Por
mais surpreendente que possa parecer a muitos bruxos, os trouxas nem
sempre foram ignorantes a respeito das criaturas mágicas e monstruosas que nos
esforçamos há tanto tempo para esconder. Um relance pela arte e a literatura
trouxas da Idade Média revela que eles sabiam serem reais muitas das criaturas
que hoje consideram imaginárias. O dragão, o grifo, o unicórnio, a fênix, o
centauro — estes e muitos outros estão representados nas obras de arte daquele
período, embora com uma inexatidão quase cômica.
Contudo, um exame mais
atento dos bestiários trouxas daquele período comprova que a maioria dos
animais mágicos ou passou inteiramente despercebida dos trouxas ou foi
confundida com outra coisa qualquer. Examinem o fragmento do manuscrito, a
seguir, de autoria de um tal Irmão Benedito, um monge franciscano de
Worcestershire:
Hoje, quando andava pelo canteiro de ervas, afastei um pé de manjericão e
descobri um furão de tamanho monstruoso. Ele não correu nem se escondeu como
costumam fazer esses animais, mas saltou sobre mim, fazendo-me cair de costas
no chão e gritando com uma fúria pouco natural: “Dá o fora, careca!”. Mordeu
então o meu nariz com tanta força que fiquei sangrando por muitas horas. O frei
não quis acreditar que eu encontrara um furão falante e até me perguntou se eu
andara bebendo o vinho de nabos do Irmão Bonifácio. Como o meu nariz
continuasse inchado e sangrando fui dispensado de assistir às vésperas.
Evidentemente, nosso
amigo trouxa tinha descoberto não um furão, como ele supôs, mas um furanzão,
muito provavelmente em perseguição à sua vítima preferida, os gnomos.
A compreensão
insuficiente é muitas vezes mais perigosa do que a ignorância, e o temor que os
trouxas têm da magia sem dúvida aumentou com o seu medo do que poderia estar
escondido em seus canteiros de ervas.
A perseguição dos
trouxas aos bruxos nessa época estava atingindo uma intensidade até então
desconhecida, e a visão de animais como dragões e hipogrifos contribuía para a
histeria dos trouxas.
Não é objetivo deste
livro discutir o período de trevas que precedeu a retirada dos bruxos para a
clandestinidade[1].
Estamos interessados apenas no destino dos animais fabulosos que, como nós
próprios, tiveram de se ocultar para que os trouxas se convencessem de que
magia não existia.
[1] Quem estiver interessado na história completa desse período particularmente sangrento da vida dos bruxos deve consultar “Uma História da Magia” de Bathilda Bagshot (Ed.

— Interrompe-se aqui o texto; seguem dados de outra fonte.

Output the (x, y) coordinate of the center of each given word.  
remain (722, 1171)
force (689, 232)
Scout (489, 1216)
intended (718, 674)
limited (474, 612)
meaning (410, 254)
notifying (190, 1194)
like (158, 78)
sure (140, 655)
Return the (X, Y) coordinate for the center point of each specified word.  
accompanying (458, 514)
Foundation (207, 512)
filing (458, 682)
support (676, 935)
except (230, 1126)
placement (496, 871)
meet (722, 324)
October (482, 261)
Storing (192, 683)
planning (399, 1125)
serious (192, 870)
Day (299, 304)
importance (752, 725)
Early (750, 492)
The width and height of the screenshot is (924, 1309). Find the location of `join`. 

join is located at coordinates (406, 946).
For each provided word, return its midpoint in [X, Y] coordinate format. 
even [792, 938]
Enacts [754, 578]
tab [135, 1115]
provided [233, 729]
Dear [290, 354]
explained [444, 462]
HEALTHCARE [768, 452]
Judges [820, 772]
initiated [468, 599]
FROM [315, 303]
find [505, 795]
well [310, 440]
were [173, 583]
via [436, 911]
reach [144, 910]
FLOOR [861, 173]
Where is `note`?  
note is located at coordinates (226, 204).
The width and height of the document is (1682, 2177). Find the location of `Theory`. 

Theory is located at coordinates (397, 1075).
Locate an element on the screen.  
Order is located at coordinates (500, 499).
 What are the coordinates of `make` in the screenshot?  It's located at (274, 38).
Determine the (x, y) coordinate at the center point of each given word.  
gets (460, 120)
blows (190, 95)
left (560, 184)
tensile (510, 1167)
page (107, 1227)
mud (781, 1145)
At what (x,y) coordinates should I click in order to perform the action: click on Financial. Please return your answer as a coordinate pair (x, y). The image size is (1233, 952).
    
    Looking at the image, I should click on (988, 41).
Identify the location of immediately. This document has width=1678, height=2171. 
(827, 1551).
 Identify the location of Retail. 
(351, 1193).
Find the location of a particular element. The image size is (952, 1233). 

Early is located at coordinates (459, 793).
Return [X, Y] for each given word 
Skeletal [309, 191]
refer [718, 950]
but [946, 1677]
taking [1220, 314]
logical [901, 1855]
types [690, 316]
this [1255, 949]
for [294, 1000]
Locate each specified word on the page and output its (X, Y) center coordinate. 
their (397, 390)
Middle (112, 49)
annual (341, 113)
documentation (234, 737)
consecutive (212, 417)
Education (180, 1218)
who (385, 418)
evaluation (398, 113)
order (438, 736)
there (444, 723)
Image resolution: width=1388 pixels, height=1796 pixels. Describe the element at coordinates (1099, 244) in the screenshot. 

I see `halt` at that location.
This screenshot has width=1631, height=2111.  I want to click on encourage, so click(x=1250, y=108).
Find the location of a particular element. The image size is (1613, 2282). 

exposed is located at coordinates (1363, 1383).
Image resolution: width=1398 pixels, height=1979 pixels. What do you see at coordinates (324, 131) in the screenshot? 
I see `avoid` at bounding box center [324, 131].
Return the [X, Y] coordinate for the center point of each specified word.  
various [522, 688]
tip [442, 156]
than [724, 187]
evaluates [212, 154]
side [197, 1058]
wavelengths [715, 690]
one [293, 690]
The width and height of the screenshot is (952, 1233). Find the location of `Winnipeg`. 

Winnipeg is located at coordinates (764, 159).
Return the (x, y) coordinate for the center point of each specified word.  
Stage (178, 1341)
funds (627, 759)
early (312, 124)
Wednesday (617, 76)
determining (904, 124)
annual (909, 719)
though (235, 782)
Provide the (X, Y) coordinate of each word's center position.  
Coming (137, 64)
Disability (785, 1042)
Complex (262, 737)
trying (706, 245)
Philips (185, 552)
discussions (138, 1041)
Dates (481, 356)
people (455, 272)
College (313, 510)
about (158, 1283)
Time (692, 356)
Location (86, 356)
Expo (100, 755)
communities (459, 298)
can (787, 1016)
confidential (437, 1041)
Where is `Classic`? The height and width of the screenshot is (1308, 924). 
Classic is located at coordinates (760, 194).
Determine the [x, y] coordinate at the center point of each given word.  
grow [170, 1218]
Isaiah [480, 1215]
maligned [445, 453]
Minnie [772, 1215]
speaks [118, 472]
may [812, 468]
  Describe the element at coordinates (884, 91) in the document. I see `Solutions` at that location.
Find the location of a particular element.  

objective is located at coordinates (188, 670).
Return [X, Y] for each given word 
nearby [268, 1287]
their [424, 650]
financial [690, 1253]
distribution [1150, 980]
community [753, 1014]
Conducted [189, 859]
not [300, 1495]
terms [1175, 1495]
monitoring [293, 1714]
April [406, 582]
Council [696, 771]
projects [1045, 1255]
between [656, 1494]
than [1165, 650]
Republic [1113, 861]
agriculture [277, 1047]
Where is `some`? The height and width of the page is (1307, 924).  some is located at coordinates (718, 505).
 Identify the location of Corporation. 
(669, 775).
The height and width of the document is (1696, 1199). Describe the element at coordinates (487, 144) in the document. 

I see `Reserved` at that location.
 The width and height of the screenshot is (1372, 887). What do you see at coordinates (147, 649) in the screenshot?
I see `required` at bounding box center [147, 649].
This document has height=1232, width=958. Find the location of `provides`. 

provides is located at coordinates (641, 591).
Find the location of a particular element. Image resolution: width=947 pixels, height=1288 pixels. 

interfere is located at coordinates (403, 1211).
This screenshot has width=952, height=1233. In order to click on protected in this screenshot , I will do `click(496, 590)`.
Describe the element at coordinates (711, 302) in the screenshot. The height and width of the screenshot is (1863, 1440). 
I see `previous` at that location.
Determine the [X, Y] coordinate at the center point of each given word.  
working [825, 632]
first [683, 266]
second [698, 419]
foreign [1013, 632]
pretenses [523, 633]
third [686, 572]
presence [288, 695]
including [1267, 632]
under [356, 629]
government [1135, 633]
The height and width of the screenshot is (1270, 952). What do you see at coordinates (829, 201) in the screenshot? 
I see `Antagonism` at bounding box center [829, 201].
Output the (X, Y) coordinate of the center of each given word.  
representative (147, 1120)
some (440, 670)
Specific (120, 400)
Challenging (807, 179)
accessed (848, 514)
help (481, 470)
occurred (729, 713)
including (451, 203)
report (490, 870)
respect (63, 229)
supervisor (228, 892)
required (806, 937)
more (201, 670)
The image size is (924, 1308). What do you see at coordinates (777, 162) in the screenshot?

Livrinhos Vermelhos, 1947).
A Confederação
Internacional dos Bruxos discutiu a questão em sua famosa reunião de cúpula de
1692. Nada menos de sete semanas de discussões, por vezes azedas, entre bruxos
de todas as nacionalidades, foram dedicadas ao espinhoso problema das criaturas
mágicas. Quantas espécies poderíamos ocultar do olhar dos trouxas e quais
deveriam ser? Onde e como iríamos escondê-las? O debate prosseguiu, acalorado,
e embora houvesse criaturas inconscientes de que seu destino estava sendo
decidido, outras contribuíram para o debate[2].
Finalmente chegaram a
um acordo[3].
[3] A exceção dos duendes.
Vinte e sete espécies, desde o tamanho de um dragão ao de um bandinho, deveriam
ser escondidas dos trouxas, de modo a criar a ilusão de que jamais haviam
existido, exceto na imaginação. Este número cresceu no século seguinte, à
medida que os bruxos adquiriram maior confiança nos seus métodos de ocultamente.
Em 1750 foi inserida no Estatuto Internacional de Sigilo em Magia a Cláusula
73, hoje respeitada pelos Ministérios da Magia do mundo inteiro:
Todo governo bruxo se responsabilizará pelo ocultamento, cuidado e
controle de todos os animais, seres e espíritos mágicos que vivam dentro das
fronteiras do seu território. Se tais criaturas causarem mal ou chamarem
atenção da comunidade trouxa, o governo bruxo da nação afetada será
disciplinado pela Confederação Internacional dos Bruxos.